Sample Complexity Bounds for Robust Mean Estimation with Mean-Shift Contamination

Imagine you are trying to find the exact center of a massive, invisible cloud of marbles. This is the classic problem of Mean Estimation: given a bunch of data points, where is the "average" location?

In a perfect world, all the marbles are honest. But in the real world, a mischievous Adversary (let's call him "The Saboteur") is trying to trick you.

The Old Problem: The "Anything Goes" Saboteur

In the past, statisticians studied a scenario where The Saboteur could replace 10% of your honest marbles with completely fake marbles from a different universe. He could swap a marble from the center of the cloud with a giant boulder from Mars.

The Result: You could never find the true center. No matter how many marbles you looked at, the boulders would drag your average off course. The error would always stay stuck at a certain level. It was impossible to get a perfect answer.

The New Problem: The "Shifted" Saboteur

This paper studies a slightly different, more realistic version of the game. Here, The Saboteur is still allowed to swap 10% of your marbles, but he has a rule: he can only swap them with marbles that are shifted versions of your original cloud.

The Analogy: Imagine your cloud is a flock of birds flying in formation. The Saboteur can't replace them with rocks. He can only replace some birds with other birds that are flying in the same formation, but just shifted slightly to the left or right.
The Good News: Because the "fake" birds still look like the "real" birds (just moved), it is possible to figure out the true center, provided you have enough data and the right tools.

The Big Question

Previous research showed this works for very simple shapes, like a perfect bell curve (Gaussian) or a sharp spike (Laplace). But what about weird, complex shapes?

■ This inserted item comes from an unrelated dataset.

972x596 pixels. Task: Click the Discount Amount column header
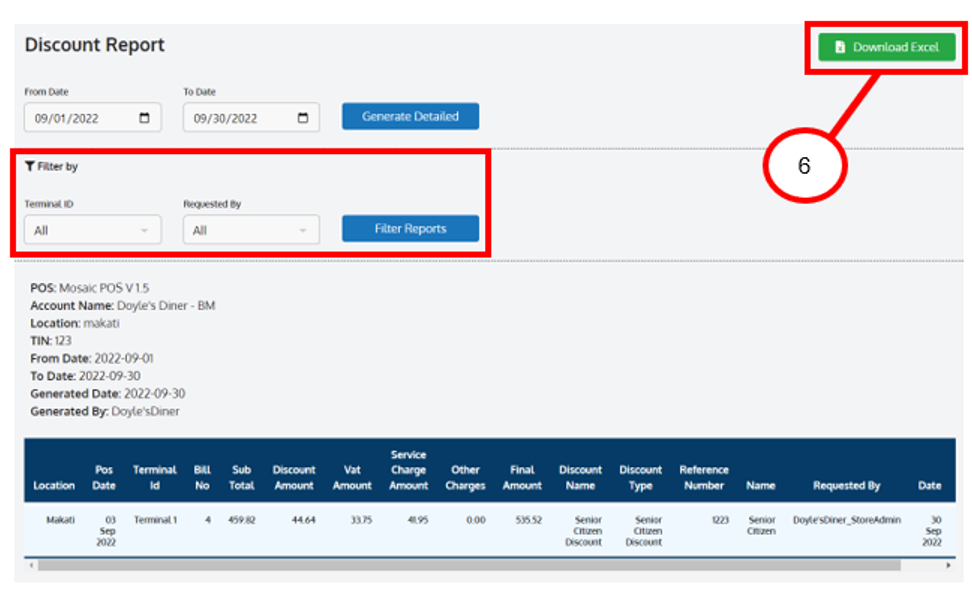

What if your cloud is a donut? A flat pancake? A jagged star?
Does the Saboteur have an advantage if the shape is weird?
How many samples (marbles) do you need to beat him?

The Solution: The "Fourier Flashlight"

The authors of this paper solved this mystery using a mathematical tool called Fourier Analysis. To explain this simply, let's use a Flashlight analogy.

Imagine the distribution of your data (the cloud of marbles) has a hidden "fingerprint" called a Characteristic Function.

The Saboteur's Trick: The Saboteur tries to hide the true center by shifting the fake data. In the "fingerprint" world, this looks like he is trying to cancel out the signal of the true center at specific frequencies.
The Flashlight (Frequency Witness): The authors realized that for almost any shape, there are specific "frequencies" (like specific colors of light in a rainbow) where the Saboteur cannot hide the truth.
- If you shine a "flashlight" at these specific frequencies, the fake data (the shifted marbles) will look very different from the real data.
- The paper defines a quantity called $\delta$ (delta). Think of $\delta$ as the brightness of the flashlight at the one spot where the Saboteur is weakest.
- The Rule: If the flashlight is bright enough ( $\delta$ is large), you can find the center easily. If the flashlight is dim or off ( $\delta$ is zero), the Saboteur wins, and you can't find the center.

The Main Findings

The paper provides two major results:

The Algorithm (How to Win): They built a recipe (an algorithm) that scans through these "frequencies." It looks for the spot where the Saboteur's shift is most obvious.
- The Cost: The number of samples you need depends on how bright that flashlight is. If the shape is "easy" (like a Gaussian), you need a few samples. If the shape is "hard" (like a very flat or jagged distribution), you need many more samples, but you can still do it.
- The Magic: They proved that as long as the shape isn't "band-limited" (meaning it doesn't have a hard cutoff where the signal completely disappears), you can always find a way to estimate the mean.
The Lower Bound (The Limit): They also proved that you can't do better than their recipe. If the flashlight is dim, you physically cannot distinguish the true center from the fake one, no matter how smart your computer is. This sets a hard limit on how fast any algorithm can solve the problem.

Why This Matters

Real-World Data: Real-world data is rarely a perfect bell curve. It's often messy, skewed, or has weird shapes. This paper tells us exactly how to handle that messiness when bad actors try to poison the data.
Security: This is crucial for AI safety. If hackers try to inject "shifted" data to fool an AI (like making a self-driving car think a stop sign is a speed limit sign), this research tells us exactly how much data we need to detect the trick and stay safe.
The "Sinc" Surprise: They showed that even for some very tricky distributions (like the "sinc" function, which looks like a wave), the Saboteur can actually win if the signal cuts off completely. This gives us a clear "stop sign" for when robust estimation is impossible.

In a Nutshell

The paper is like a guidebook for finding the center of a cloud of marbles when a trickster is trying to move some of them.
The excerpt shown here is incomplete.